La majorité des patients de Stéphane Smarrito ont entre 18 et 25 ans. «Il m’arrive d’opérer de temps en temps des ados lorsque les seins sont trop volumineux, précise-t-il. Mais il ne faut pas se précipiter: 90% des gynécomasties régressent de manière spontanée à la fin de l’adolescence.» Fabrice Mazenauer, Vaudois de 24 ans, a subi une gynécomastie en 2015. «Enfant, j’étais grassouillet. Puis à mes 18 ans, j’ai décidé de me prendre en main et de faire du fitness. Alors que j’avais perdu beaucoup de poids, j’ai remarqué que de grosses boules au niveau des tétons persistaient.» A l’époque, le jeune homme pensait que c’était de la graisse. C’est après quelques recherches sur Internet qu’il découvre qu’il souffre d’une gynécomastie. L’opération l’a décomplexé: «Aujourd’hui, mon torse est totalement plat. Je peux enfin mettre un t-shirt moulant.» Il regrette que la gynécomastie soit encore un sujet tabou en Suisse: «Trop peu de personnes savent de quoi il s’agit.

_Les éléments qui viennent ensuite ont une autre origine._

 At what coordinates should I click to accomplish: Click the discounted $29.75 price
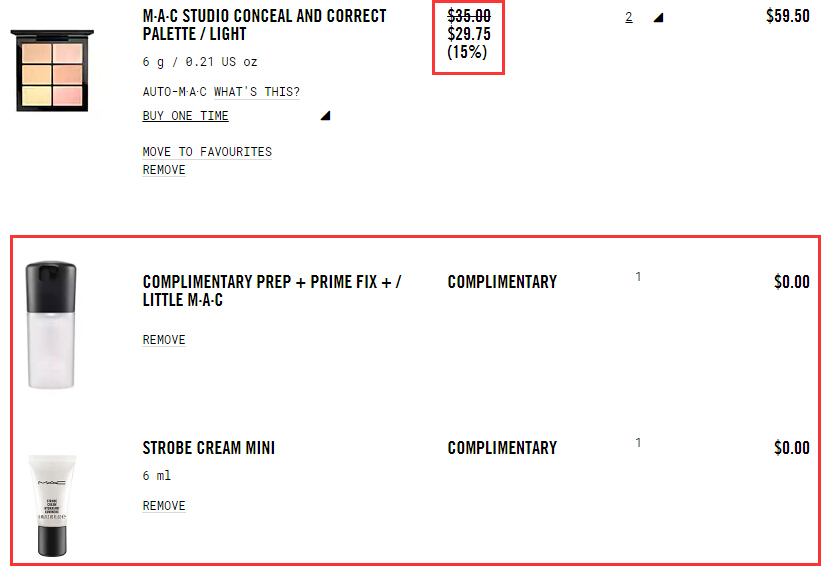click(x=468, y=34)
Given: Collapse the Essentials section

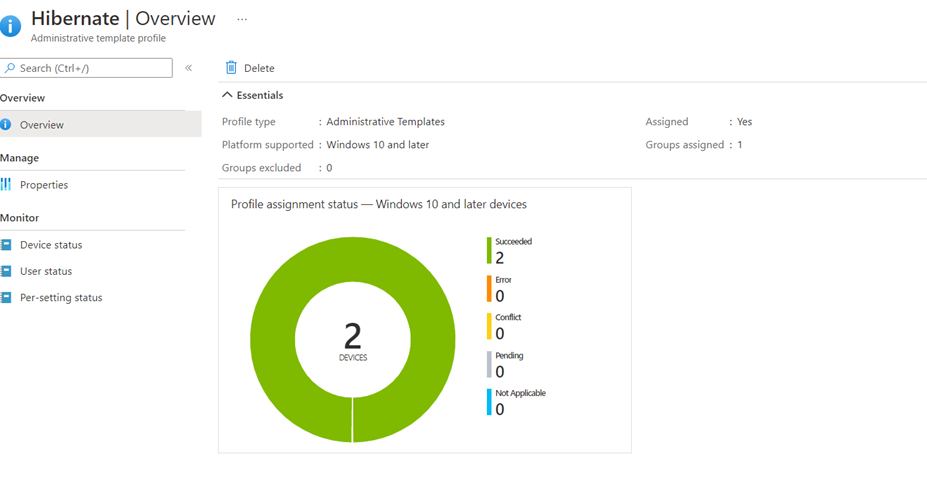Looking at the screenshot, I should (227, 96).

Je suis sûr que certains garçons en souffrent sans même s’en rendre compte.»
_______

CHIFFRES

188
Le nombre de chirurgiens plasticiens FMH exerçant en Suisse en 2015.

27 milliards
La valeur du marché de la chirurgie esthétique estimée d’ici à 2019.

20 millions
Le nombre d’interventions invasives et non-invasives réalisées dans le monde en 2014.

54’000
Le nombre d’opérations esthétiques pratiquées en Suisse en 2015.

10’500
Le nombre de liposuccions effectuées en Suisse en 2015. Il s’agit de l’intervention la plus populaire dans le pays.

13,7%

La part d’interventions réalisées sur des hommes dans le monde en 2014, soit 2,7 millions d’opérations d’esthétique chirurgicales et non-invasives.

(Sources: Fédération des médecins suisses FMH, PRnewswire, ISAPS, Acredis)
_______

COÛTS
des interventions les plus courantes en Suisse pour l’année 2015

Liposuccion entre CHF 3000.- et 5000.-
Chirurgie des paupières entre CHF 3000.- et 6000.-
Augmentation mammaire entre CHF 10’000.- et 14’000.-
Rhinoplastie entre CHF 6’000.- et 10’000.-
Réduction mammaire entre CHF 9’000.- et 13’000.-
(Source: Acredis)
_______

Une version de cet article est parue dans le magazine L’Hebdo.